▽
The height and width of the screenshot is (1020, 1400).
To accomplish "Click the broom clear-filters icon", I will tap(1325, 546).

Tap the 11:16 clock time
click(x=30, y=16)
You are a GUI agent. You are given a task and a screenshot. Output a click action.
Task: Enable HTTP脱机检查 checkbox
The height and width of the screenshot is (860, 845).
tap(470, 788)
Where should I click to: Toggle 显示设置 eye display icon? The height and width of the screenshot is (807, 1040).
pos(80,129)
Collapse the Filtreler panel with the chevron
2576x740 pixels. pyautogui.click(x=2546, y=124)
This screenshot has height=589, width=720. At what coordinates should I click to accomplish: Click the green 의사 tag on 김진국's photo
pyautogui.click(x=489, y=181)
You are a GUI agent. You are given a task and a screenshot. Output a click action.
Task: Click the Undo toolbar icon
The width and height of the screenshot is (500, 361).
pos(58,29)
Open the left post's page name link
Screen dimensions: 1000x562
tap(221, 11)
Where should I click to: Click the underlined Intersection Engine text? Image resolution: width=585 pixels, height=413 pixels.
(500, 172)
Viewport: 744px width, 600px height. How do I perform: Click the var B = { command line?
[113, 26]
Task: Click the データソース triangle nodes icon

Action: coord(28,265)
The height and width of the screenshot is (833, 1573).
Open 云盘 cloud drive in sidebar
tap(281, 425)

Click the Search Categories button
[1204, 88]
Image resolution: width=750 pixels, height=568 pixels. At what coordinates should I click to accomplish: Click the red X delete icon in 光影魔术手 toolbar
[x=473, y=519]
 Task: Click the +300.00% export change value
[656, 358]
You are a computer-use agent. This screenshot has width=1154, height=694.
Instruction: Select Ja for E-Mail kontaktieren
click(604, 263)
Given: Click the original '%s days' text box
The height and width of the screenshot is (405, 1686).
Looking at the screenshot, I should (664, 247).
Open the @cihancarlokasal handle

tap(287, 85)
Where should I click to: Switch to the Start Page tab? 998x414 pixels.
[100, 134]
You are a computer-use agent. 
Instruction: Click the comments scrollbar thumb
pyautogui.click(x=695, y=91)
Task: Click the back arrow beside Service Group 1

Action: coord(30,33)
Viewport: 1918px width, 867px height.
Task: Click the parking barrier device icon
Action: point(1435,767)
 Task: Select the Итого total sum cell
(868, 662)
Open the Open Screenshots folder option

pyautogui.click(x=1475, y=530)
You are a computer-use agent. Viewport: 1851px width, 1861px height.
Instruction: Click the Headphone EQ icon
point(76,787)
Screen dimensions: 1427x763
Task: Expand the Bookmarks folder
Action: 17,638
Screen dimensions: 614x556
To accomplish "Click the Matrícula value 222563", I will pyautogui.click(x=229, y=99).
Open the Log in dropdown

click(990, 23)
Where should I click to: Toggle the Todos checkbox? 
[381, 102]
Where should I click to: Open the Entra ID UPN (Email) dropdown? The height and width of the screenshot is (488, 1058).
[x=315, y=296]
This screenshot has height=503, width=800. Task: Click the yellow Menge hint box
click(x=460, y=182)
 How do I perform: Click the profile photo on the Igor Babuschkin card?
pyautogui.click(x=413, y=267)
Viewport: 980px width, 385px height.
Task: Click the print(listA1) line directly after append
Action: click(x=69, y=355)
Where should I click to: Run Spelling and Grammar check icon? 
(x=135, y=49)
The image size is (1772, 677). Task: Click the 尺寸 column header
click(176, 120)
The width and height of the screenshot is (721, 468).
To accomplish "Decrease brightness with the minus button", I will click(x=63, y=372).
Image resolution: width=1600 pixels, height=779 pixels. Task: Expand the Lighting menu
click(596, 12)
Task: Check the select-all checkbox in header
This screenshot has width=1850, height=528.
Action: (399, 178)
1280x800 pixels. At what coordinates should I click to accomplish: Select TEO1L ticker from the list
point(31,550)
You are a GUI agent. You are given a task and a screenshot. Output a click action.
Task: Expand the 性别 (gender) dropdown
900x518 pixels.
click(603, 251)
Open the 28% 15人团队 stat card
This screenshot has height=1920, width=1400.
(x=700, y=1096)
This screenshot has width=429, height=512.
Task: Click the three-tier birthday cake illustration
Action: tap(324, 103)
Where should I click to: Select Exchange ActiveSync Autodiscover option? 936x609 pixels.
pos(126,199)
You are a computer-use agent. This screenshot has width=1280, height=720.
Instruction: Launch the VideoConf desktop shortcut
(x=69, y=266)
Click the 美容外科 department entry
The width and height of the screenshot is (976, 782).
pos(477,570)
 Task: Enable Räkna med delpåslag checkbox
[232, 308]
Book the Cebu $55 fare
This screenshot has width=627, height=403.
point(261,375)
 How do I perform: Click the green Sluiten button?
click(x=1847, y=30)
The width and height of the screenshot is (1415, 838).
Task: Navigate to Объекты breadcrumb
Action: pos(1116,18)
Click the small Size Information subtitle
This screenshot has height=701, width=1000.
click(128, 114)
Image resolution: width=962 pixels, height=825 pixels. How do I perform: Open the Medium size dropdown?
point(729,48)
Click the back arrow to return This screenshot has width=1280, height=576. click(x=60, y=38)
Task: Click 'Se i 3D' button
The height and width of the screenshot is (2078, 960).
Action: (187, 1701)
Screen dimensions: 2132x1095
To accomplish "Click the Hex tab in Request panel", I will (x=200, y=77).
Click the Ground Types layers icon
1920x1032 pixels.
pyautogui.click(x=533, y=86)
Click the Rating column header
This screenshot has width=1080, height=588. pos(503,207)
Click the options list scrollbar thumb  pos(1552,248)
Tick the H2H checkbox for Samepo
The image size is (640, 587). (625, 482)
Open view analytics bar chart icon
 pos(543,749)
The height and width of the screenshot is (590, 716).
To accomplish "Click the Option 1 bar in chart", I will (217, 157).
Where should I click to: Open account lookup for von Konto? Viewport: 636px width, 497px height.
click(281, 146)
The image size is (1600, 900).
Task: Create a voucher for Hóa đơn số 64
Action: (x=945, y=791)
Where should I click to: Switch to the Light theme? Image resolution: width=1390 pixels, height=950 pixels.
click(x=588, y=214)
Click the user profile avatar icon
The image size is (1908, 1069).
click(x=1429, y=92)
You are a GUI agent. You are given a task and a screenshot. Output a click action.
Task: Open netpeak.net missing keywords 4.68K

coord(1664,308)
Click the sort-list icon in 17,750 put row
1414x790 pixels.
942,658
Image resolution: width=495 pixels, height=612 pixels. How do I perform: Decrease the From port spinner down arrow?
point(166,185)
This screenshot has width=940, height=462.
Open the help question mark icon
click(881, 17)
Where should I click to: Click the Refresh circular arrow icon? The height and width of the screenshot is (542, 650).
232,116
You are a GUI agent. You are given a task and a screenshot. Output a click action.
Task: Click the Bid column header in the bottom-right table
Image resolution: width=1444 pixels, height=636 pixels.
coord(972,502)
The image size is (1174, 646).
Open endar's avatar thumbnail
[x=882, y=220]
△
▶ **Try it**: In the lines above, every record is to be repeated exactly.

▶ **Task answer**:
The height and width of the screenshot is (1020, 1400).
To accomplish "Click the broom clear-filters icon", I will tap(1325, 546).

Tap the 11:16 clock time
click(x=30, y=16)
You are a GUI agent. You are given a task and a screenshot. Output a click action.
Task: Enable HTTP脱机检查 checkbox
The height and width of the screenshot is (860, 845).
tap(470, 788)
Where should I click to: Toggle 显示设置 eye display icon? The height and width of the screenshot is (807, 1040).
pos(80,129)
Collapse the Filtreler panel with the chevron
2576x740 pixels. pyautogui.click(x=2546, y=124)
This screenshot has height=589, width=720. At what coordinates should I click to accomplish: Click the green 의사 tag on 김진국's photo
pyautogui.click(x=489, y=181)
You are a GUI agent. You are given a task and a screenshot. Output a click action.
Task: Click the Undo toolbar icon
The width and height of the screenshot is (500, 361).
pos(58,29)
Open the left post's page name link
Screen dimensions: 1000x562
tap(221, 11)
Where should I click to: Click the underlined Intersection Engine text? Image resolution: width=585 pixels, height=413 pixels.
(500, 172)
Viewport: 744px width, 600px height. How do I perform: Click the var B = { command line?
[113, 26]
Task: Click the データソース triangle nodes icon

Action: coord(28,265)
The height and width of the screenshot is (833, 1573).
Open 云盘 cloud drive in sidebar
tap(281, 425)

Click the Search Categories button
[1204, 88]
Image resolution: width=750 pixels, height=568 pixels. At what coordinates should I click to accomplish: Click the red X delete icon in 光影魔术手 toolbar
[x=473, y=519]
 Task: Click the +300.00% export change value
[656, 358]
You are a computer-use agent. This screenshot has width=1154, height=694.
Instruction: Select Ja for E-Mail kontaktieren
click(604, 263)
Given: Click the original '%s days' text box
The height and width of the screenshot is (405, 1686).
Looking at the screenshot, I should (664, 247).
Open the @cihancarlokasal handle

tap(287, 85)
Where should I click to: Switch to the Start Page tab? 998x414 pixels.
[100, 134]
You are a computer-use agent. 
Instruction: Click the comments scrollbar thumb
pyautogui.click(x=695, y=91)
Task: Click the back arrow beside Service Group 1

Action: coord(30,33)
Viewport: 1918px width, 867px height.
Task: Click the parking barrier device icon
Action: point(1435,767)
 Task: Select the Итого total sum cell
(868, 662)
Open the Open Screenshots folder option

pyautogui.click(x=1475, y=530)
You are a computer-use agent. Viewport: 1851px width, 1861px height.
Instruction: Click the Headphone EQ icon
point(76,787)
Screen dimensions: 1427x763
Task: Expand the Bookmarks folder
Action: 17,638
Screen dimensions: 614x556
To accomplish "Click the Matrícula value 222563", I will pyautogui.click(x=229, y=99).
Open the Log in dropdown

click(990, 23)
Where should I click to: Toggle the Todos checkbox? 
[381, 102]
Where should I click to: Open the Entra ID UPN (Email) dropdown? The height and width of the screenshot is (488, 1058).
[x=315, y=296]
This screenshot has height=503, width=800. Task: Click the yellow Menge hint box
click(x=460, y=182)
 How do I perform: Click the profile photo on the Igor Babuschkin card?
pyautogui.click(x=413, y=267)
Viewport: 980px width, 385px height.
Task: Click the print(listA1) line directly after append
Action: click(x=69, y=355)
Where should I click to: Run Spelling and Grammar check icon? 
(x=135, y=49)
The image size is (1772, 677). Task: Click the 尺寸 column header
click(176, 120)
The width and height of the screenshot is (721, 468).
To accomplish "Decrease brightness with the minus button", I will click(x=63, y=372).
Image resolution: width=1600 pixels, height=779 pixels. Task: Expand the Lighting menu
click(596, 12)
Task: Check the select-all checkbox in header
This screenshot has width=1850, height=528.
Action: (399, 178)
1280x800 pixels. At what coordinates should I click to accomplish: Select TEO1L ticker from the list
point(31,550)
You are a GUI agent. You are given a task and a screenshot. Output a click action.
Task: Expand the 性别 (gender) dropdown
900x518 pixels.
click(603, 251)
Open the 28% 15人团队 stat card
This screenshot has height=1920, width=1400.
(x=700, y=1096)
This screenshot has width=429, height=512.
Task: Click the three-tier birthday cake illustration
Action: tap(324, 103)
Where should I click to: Select Exchange ActiveSync Autodiscover option? 936x609 pixels.
pos(126,199)
You are a computer-use agent. This screenshot has width=1280, height=720.
Instruction: Launch the VideoConf desktop shortcut
(x=69, y=266)
Click the 美容外科 department entry
The width and height of the screenshot is (976, 782).
pos(477,570)
 Task: Enable Räkna med delpåslag checkbox
[232, 308]
Book the Cebu $55 fare
This screenshot has width=627, height=403.
point(261,375)
 How do I perform: Click the green Sluiten button?
click(x=1847, y=30)
The width and height of the screenshot is (1415, 838).
Task: Navigate to Объекты breadcrumb
Action: pos(1116,18)
Click the small Size Information subtitle
This screenshot has height=701, width=1000.
click(128, 114)
Image resolution: width=962 pixels, height=825 pixels. How do I perform: Open the Medium size dropdown?
point(729,48)
Click the back arrow to return This screenshot has width=1280, height=576. click(x=60, y=38)
Task: Click 'Se i 3D' button
The height and width of the screenshot is (2078, 960).
Action: (187, 1701)
Screen dimensions: 2132x1095
To accomplish "Click the Hex tab in Request panel", I will (x=200, y=77).
Click the Ground Types layers icon
1920x1032 pixels.
pyautogui.click(x=533, y=86)
Click the Rating column header
This screenshot has width=1080, height=588. pos(503,207)
Click the options list scrollbar thumb  pos(1552,248)
Tick the H2H checkbox for Samepo
The image size is (640, 587). (625, 482)
Open view analytics bar chart icon
 pos(543,749)
The height and width of the screenshot is (590, 716).
To accomplish "Click the Option 1 bar in chart", I will (217, 157).
Where should I click to: Open account lookup for von Konto? Viewport: 636px width, 497px height.
click(281, 146)
The image size is (1600, 900).
Task: Create a voucher for Hóa đơn số 64
Action: (x=945, y=791)
Where should I click to: Switch to the Light theme? Image resolution: width=1390 pixels, height=950 pixels.
click(x=588, y=214)
Click the user profile avatar icon
The image size is (1908, 1069).
click(x=1429, y=92)
You are a GUI agent. You are given a task and a screenshot. Output a click action.
Task: Open netpeak.net missing keywords 4.68K

coord(1664,308)
Click the sort-list icon in 17,750 put row
1414x790 pixels.
942,658
Image resolution: width=495 pixels, height=612 pixels. How do I perform: Decrease the From port spinner down arrow?
point(166,185)
This screenshot has width=940, height=462.
Open the help question mark icon
click(881, 17)
Where should I click to: Click the Refresh circular arrow icon? The height and width of the screenshot is (542, 650).
232,116
You are a GUI agent. You are given a task and a screenshot. Output a click action.
Task: Click the Bid column header in the bottom-right table
Image resolution: width=1444 pixels, height=636 pixels.
coord(972,502)
The image size is (1174, 646).
Open endar's avatar thumbnail
[x=882, y=220]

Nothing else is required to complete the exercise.